__TASK GOAL__
The answer should be the lines from the one with "The height and width of the screenshot is (571, 670)." through the final line of the entries, restated word for word.

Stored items

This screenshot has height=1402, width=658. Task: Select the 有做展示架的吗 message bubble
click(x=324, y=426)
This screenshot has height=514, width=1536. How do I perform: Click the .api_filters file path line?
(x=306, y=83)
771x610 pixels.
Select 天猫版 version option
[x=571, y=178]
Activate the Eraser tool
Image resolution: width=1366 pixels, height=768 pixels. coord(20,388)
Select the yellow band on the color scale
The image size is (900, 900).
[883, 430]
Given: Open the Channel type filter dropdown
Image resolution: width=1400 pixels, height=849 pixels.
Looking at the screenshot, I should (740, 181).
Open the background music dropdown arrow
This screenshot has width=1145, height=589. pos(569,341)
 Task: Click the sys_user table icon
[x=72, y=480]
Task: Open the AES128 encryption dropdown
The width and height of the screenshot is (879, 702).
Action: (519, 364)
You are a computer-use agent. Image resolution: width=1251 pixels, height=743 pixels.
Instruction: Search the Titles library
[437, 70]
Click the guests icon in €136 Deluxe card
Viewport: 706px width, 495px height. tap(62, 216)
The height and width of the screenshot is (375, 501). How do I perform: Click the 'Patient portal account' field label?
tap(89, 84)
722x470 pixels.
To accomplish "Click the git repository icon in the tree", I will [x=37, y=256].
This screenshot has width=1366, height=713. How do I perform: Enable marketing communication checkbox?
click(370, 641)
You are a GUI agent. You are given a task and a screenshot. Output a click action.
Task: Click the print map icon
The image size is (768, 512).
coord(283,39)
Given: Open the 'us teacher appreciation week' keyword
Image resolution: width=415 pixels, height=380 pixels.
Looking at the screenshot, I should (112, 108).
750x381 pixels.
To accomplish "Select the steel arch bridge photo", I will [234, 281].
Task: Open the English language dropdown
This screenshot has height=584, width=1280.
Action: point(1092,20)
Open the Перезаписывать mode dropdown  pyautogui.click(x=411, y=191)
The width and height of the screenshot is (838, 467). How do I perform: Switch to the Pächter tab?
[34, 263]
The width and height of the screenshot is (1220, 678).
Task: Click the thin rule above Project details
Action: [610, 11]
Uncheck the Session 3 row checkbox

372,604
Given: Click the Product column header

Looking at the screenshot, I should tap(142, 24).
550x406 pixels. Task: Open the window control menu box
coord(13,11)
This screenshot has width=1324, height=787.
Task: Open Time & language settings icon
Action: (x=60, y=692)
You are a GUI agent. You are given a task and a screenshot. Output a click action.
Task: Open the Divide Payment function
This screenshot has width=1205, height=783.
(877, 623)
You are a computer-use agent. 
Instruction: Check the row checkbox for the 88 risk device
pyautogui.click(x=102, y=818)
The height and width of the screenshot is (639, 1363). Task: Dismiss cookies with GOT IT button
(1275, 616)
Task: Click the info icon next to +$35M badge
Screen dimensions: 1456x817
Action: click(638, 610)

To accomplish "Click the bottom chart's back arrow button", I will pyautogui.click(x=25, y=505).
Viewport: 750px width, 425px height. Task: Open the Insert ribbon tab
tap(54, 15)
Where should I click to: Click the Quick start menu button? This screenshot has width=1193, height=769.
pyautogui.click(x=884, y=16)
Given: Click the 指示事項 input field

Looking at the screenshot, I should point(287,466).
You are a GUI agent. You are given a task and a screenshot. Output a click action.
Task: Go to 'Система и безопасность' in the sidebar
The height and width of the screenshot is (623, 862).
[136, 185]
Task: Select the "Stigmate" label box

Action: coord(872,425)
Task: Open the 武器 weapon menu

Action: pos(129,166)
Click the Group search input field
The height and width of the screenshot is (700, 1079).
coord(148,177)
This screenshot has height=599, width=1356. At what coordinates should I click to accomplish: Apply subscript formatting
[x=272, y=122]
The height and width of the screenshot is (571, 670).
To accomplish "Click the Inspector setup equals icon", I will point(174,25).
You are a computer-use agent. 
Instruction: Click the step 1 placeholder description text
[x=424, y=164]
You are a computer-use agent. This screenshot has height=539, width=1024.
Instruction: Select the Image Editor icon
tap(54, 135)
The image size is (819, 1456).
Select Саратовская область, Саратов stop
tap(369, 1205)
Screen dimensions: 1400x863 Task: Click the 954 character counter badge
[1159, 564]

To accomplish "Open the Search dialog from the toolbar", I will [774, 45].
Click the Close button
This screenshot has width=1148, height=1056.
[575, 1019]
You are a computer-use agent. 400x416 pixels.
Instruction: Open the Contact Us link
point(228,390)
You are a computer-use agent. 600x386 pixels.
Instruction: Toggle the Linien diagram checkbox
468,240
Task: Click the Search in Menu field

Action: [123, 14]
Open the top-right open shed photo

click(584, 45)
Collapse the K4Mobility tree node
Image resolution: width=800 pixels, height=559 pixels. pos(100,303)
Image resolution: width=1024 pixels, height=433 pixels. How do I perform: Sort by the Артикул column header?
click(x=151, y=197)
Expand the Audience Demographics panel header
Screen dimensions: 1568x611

__WRITTEN REPLY__
The height and width of the screenshot is (571, 670).
To accomplish "Click the Inspector setup equals icon", I will point(174,25).
You are a computer-use agent. 
Instruction: Click the step 1 placeholder description text
[x=424, y=164]
You are a computer-use agent. This screenshot has height=539, width=1024.
Instruction: Select the Image Editor icon
tap(54, 135)
The image size is (819, 1456).
Select Саратовская область, Саратов stop
tap(369, 1205)
Screen dimensions: 1400x863 Task: Click the 954 character counter badge
[1159, 564]

To accomplish "Open the Search dialog from the toolbar", I will [774, 45].
Click the Close button
This screenshot has width=1148, height=1056.
[575, 1019]
You are a computer-use agent. 400x416 pixels.
Instruction: Open the Contact Us link
point(228,390)
You are a computer-use agent. 600x386 pixels.
Instruction: Toggle the Linien diagram checkbox
468,240
Task: Click the Search in Menu field

Action: [123, 14]
Open the top-right open shed photo

click(584, 45)
Collapse the K4Mobility tree node
Image resolution: width=800 pixels, height=559 pixels. pos(100,303)
Image resolution: width=1024 pixels, height=433 pixels. How do I perform: Sort by the Артикул column header?
click(x=151, y=197)
Expand the Audience Demographics panel header
Screen dimensions: 1568x611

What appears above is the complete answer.